## Work instruction
Please copy out every line in the entries that includes the word "computer".

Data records

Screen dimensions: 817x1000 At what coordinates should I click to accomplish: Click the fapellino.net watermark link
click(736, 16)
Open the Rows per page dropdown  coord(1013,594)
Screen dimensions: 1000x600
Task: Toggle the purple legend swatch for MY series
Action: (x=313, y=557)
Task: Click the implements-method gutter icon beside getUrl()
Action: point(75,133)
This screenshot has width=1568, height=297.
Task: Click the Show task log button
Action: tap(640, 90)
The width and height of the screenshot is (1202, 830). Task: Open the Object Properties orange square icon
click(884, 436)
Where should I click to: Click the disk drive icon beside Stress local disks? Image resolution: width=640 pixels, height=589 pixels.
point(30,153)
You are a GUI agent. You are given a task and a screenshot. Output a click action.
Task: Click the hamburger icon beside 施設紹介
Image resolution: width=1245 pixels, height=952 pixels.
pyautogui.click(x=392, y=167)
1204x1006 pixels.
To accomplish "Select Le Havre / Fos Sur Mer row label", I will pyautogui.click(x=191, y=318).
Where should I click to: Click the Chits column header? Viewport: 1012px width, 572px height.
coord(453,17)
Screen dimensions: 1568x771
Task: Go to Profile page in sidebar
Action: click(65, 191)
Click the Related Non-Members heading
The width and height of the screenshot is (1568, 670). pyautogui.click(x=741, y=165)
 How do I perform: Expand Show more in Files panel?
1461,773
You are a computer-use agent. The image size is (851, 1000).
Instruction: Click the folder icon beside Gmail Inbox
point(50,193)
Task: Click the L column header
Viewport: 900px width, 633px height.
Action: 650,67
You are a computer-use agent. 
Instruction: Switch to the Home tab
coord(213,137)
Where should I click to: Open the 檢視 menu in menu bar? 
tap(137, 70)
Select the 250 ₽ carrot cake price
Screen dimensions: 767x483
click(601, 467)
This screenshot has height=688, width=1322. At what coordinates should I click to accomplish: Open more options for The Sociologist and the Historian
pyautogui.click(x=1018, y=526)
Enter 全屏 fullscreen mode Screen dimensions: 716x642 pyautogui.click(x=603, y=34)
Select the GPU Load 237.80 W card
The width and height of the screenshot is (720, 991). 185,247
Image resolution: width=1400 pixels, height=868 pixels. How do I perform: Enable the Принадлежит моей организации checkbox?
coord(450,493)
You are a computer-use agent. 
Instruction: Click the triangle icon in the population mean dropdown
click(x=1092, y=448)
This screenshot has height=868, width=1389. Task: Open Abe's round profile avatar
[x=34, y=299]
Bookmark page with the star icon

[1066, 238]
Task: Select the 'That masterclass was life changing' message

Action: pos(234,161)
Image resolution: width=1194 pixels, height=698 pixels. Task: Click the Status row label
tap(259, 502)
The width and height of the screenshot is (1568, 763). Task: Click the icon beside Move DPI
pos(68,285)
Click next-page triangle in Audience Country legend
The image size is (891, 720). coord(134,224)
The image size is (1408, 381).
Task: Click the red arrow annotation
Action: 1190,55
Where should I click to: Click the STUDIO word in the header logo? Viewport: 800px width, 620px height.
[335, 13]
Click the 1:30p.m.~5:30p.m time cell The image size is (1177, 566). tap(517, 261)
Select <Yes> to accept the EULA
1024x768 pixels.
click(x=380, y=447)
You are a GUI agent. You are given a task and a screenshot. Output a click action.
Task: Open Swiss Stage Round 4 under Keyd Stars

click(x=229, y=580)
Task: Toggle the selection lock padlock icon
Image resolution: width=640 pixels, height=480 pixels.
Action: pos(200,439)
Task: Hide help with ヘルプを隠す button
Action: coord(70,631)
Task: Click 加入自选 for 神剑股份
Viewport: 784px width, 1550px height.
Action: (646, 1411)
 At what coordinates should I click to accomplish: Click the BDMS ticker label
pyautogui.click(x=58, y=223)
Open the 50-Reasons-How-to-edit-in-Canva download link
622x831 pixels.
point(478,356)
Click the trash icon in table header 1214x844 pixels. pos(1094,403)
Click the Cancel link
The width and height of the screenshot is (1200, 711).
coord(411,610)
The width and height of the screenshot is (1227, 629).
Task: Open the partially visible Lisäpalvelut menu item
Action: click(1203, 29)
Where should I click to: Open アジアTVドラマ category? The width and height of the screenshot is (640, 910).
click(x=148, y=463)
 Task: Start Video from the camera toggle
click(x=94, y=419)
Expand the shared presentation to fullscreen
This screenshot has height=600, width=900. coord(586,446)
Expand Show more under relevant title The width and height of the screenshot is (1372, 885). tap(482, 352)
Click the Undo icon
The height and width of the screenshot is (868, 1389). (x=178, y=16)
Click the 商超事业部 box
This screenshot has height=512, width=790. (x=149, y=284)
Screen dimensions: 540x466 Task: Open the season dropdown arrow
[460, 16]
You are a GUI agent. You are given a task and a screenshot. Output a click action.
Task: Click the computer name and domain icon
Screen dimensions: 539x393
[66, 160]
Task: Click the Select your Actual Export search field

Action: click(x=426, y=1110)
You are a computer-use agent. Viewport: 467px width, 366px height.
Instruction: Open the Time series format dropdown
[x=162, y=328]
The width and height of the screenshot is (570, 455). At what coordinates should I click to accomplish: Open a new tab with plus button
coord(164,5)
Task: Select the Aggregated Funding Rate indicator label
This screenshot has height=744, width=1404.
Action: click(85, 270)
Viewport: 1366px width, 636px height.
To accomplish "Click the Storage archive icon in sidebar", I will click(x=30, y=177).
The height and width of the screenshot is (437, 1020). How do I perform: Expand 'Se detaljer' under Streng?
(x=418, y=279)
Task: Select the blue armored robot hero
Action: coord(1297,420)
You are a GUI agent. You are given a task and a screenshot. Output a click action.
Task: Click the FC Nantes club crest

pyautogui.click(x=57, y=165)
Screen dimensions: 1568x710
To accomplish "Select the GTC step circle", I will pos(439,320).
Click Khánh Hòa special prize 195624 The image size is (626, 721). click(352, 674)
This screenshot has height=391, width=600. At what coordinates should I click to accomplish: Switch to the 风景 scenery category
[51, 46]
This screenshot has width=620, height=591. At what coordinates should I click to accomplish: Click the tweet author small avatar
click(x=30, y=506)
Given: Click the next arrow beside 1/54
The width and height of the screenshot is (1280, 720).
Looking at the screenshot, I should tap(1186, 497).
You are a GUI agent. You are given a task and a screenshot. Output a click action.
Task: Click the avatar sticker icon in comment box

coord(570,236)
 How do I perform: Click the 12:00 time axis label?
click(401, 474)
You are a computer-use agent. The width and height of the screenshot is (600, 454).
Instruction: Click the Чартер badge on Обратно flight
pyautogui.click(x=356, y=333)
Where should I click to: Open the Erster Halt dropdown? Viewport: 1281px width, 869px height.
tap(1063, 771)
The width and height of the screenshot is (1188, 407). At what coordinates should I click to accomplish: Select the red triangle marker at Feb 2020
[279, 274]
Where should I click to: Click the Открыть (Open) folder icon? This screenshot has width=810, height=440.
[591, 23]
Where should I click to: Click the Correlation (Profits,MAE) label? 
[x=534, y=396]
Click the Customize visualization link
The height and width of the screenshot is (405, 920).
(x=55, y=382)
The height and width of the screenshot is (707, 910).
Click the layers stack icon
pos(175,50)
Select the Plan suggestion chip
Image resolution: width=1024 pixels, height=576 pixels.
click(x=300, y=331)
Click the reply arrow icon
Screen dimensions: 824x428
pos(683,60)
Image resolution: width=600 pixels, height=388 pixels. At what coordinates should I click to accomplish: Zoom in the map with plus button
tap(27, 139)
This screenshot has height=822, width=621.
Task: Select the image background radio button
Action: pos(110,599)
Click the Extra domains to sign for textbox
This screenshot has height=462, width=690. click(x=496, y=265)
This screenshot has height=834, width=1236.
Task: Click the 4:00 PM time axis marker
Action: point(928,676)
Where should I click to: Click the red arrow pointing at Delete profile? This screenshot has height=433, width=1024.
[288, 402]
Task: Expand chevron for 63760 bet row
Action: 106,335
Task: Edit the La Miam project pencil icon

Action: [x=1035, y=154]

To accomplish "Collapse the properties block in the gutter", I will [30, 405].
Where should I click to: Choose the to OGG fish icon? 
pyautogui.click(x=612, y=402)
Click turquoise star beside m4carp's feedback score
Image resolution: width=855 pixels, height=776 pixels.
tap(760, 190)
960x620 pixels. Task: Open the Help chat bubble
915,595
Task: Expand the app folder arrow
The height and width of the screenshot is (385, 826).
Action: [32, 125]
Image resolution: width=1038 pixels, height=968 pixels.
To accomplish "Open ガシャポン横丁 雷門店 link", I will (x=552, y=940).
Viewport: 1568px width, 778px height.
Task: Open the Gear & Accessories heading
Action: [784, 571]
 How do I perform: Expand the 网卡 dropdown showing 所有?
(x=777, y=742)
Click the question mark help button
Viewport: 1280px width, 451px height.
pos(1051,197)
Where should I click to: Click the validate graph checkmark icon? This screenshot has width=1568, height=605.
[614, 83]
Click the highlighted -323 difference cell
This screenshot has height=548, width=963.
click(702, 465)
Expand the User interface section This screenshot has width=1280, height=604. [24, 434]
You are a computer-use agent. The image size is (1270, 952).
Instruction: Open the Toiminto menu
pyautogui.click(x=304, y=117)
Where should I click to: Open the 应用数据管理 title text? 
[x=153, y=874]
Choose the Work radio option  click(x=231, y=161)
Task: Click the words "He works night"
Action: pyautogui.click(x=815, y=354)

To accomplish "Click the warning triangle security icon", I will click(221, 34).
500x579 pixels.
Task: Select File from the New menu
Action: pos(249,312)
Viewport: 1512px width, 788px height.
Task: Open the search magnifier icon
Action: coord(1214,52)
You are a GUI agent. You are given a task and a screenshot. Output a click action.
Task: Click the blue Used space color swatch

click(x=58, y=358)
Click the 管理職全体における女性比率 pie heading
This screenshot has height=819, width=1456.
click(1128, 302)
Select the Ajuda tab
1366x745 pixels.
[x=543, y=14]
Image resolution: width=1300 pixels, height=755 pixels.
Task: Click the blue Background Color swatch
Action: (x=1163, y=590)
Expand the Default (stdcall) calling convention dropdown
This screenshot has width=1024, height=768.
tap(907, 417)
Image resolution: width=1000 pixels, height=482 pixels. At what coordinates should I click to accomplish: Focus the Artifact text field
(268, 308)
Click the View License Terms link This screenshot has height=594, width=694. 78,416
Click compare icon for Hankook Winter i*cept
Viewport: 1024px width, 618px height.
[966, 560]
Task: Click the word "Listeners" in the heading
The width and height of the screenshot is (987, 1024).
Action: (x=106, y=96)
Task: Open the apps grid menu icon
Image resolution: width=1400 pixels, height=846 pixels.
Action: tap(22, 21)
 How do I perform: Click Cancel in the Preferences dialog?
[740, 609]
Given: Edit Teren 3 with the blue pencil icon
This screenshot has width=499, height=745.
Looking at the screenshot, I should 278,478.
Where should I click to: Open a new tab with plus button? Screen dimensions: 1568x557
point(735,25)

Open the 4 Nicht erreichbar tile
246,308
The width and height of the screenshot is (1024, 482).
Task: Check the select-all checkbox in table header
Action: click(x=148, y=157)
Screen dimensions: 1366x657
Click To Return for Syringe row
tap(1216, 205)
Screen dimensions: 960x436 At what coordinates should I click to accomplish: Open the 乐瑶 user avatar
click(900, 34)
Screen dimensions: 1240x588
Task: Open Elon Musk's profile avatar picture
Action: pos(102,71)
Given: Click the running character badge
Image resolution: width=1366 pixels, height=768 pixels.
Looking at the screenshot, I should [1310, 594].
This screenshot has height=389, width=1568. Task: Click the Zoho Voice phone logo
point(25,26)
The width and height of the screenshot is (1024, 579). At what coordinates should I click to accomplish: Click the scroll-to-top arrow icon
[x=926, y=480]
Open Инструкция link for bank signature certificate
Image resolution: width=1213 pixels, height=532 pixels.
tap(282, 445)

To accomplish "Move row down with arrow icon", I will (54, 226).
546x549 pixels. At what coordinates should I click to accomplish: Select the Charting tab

## Answer box
You are a computer-use agent. The image size is (851, 1000).
You are a computer-use agent. 
You are a computer-use agent. 
Task: Click the computer name and domain icon
You are a computer-use agent. Viewport: 467px width, 366px height.
You are a computer-use agent. The width and height of the screenshot is (600, 454).
You are a computer-use agent. The image size is (1270, 952).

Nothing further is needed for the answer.